Why algae grows in the first place
Algae is always present in spore form; it only blooms when conditions favour it over your plants. The trigger is an imbalance between light, nutrients and CO2. When there is more light and nutrients available than your plants can consume, algae — which is far less fussy than higher plants — takes up the slack. That is why the fastest-growing tanks with vigorous, healthy plants tend to have the least algae: the plants win the competition.
The most common sources of the excess are simple: too long a lighting period, direct sunlight on the glass, overfeeding, overstocking, and letting nutrients build up between water changes. Sort those out and you starve the algae at the root.
Step 1: Cut the light
Light is the biggest lever. Put your aquarium light on a timer and hold the photoperiod to 6–8 hours a day. Move the tank out of direct sunlight, which is intense and impossible to control. If you are running a bright light over a low-tech tank with no CO2, dial the intensity down — high light without matching CO2 is a classic algae recipe. Our best planted-tank light guide covers controllable options.
Step 2: Reduce the nutrient load
- Feed less. Uneaten food is the number-one nutrient source. Give only what fish clear in a couple of minutes, once or twice a day.
- Check your stocking. An overstocked tank produces more waste than plants and filtration can handle. See how many fish you can keep.
- Change water regularly. Weekly 25–30% water changes export the nitrate and phosphate algae feed on.
- Test your source water. Some tap water is high in nitrate or phosphate before it even reaches the tank.
Step 3: Get plants growing
Counter-intuitively, adding more healthy plants often cures algae. Fast-growing stem plants and floating plants are nutrient sponges that outcompete algae directly. Give them what they need to thrive — sensible light, an all-in-one fertiliser, and CO2 if you run high light. A planted tank in balance simply does not leave enough spare nutrients for algae to exploit. If you are just starting out, our aquascaping guide covers reliable beginner plants.

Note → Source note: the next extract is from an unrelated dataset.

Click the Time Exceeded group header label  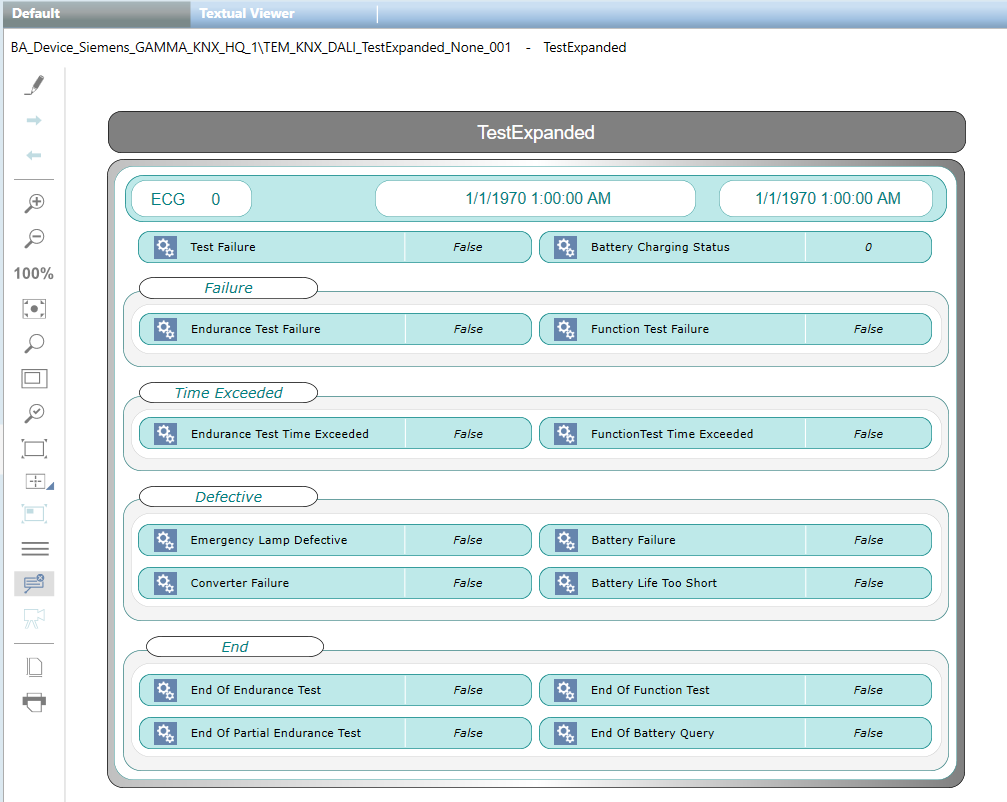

Step 4: Manual removal and a clean-up crew
While the balance settles, physically remove what you can: scrape the glass with a magnet cleaner or blade, twirl thread algae out with a toothbrush, and siphon out loose material during water changes. Then let a small clean-up crew keep the finish tidy — Amano shrimp, nerite snails and Otocinclus are gentle, effective grazers. Remember they are a supplement to good husbandry, never a substitute for it.
Identifying common types
Different algae hint at different causes. Green spot algae on glass often points to low phosphate or simply time between cleans. Brown diatoms are almost universal in new tanks and usually fade on their own as the tank matures. Black beard algae tends to follow unstable CO2 and heavy flow onto hardscape. Stringy green hair algae signals excess light and nutrients. In every case the fix is the same underlying trio: rein in light, trim nutrients, and let strong plant growth take over.